Eine besonders prägende Erfahrung für Matisse war seine Krankheit: Musste er zunächst in Lyon aufgrund eines Darmkrebses operiert werden, folgten gleich darauf zwei Lungenembolien. Vor seinem Sohn Pierre spricht er danach von einem zweiten Leben. Diese Phasen der Einschränkung scheinen einen katalytischen, vielleicht auch befreienden Einfluss auf sein Schaffen gehabt haben. Rückblickend äußert er sich 1952: »Was ich vor dieser Krankheit [...] gemacht habe, trägt immer zu sehr die Spuren der Anstrengung [...]. Was ich danach schuf, stellt mich selbst dar, frei und abgelöst«. Die Folgezeit verbringt er in Villa le Rêve in Vence und fast leitmotivisch widmet er sich der bereits 1905 mit »Offenes Fenster mit Collioure« angeklungenen Fensterausblicksthematik. Das illusionistische Fenstermotiv, die Malerei als Fenster zur Welt, wird hier als eine Dialektik zwischen drinnen und draußen in die zweidimensionale Bildlogik überführt.

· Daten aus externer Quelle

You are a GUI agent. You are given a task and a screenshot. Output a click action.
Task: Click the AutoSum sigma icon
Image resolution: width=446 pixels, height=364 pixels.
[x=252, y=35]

In den 1940er Jahren arbeitete Matisse hauptsächlich mit zweierlei Medien: Weißes Papier und Gouache. Seine Sorge war zunehmend, dass seine Zeichnung und seine Malerei auseinander gehen würden. Matisse suchte also nach einem Weg die formalen Elemente von Farbe und Linie zu vereinen. Die Linie war für ihn die purste und direkteste Übersetzung seiner Emotionen. Durch die Scherenschnitte war er in der Lage eine Symbiose dieser beiden Seiten seiner Arbeit zu bilden und seine Hingabe zu Form und Farbe zu reflektieren. Ein Spiel mit Farben, Kontrasten und dekorativen Strategien. Er beschrieb es als die Farbe schneiden oder mit der Schere malen. Er würde farbig bemalte Bögen in verschiedene Formen und Größen schneiden und sie anschließend in lebendigen Kompositionen anordnen. Zunächst noch verhältnismäßig klein, vergrößerten sich die Formate auf nahezu Raumgröße mit wachsender Ambition für diese Technik. Auffällig: Trotz eingeschränkter Mobilität fehlt es den Werken nie an Dynamik. Auch nach einer weiteren Operation, in dessen Folge er ein Stahlkorsett tragen musste, war er ausgesprochen produktiv. Noch Jahre bevor Matisse ab 1946 die Scherenschnitte als autonomes Medium entdeckte, nutze er sie als Hilfsmittel um Werke anderer Medienformate zu realisieren. Beispielsweise nutze er schon 1919 zugeschnittenes Papier, um das Design für »Le Chant de Rossignol« entwerfen. D

Markus Müller gibt anhand vieler farbiger Abbildungen und einiger Dokumente einen soliden ersten Einblick in das Schaffen Matisse‘. Durch die Anordnung der Bilder sind die beschriebenen Entwicklungen leicht und anschaulich nachzuvollziehen. Eine detaillierte Analyse oder eine ausführliche Einbettung in einen kulturhistorischen Kontext sind hier allerdings nicht zu erwarten, sondern eine leichte, unterhaltende Lektüre für einen gemütlichen Nachmittag, , vor allem für die erste Annäherung an den Künstler.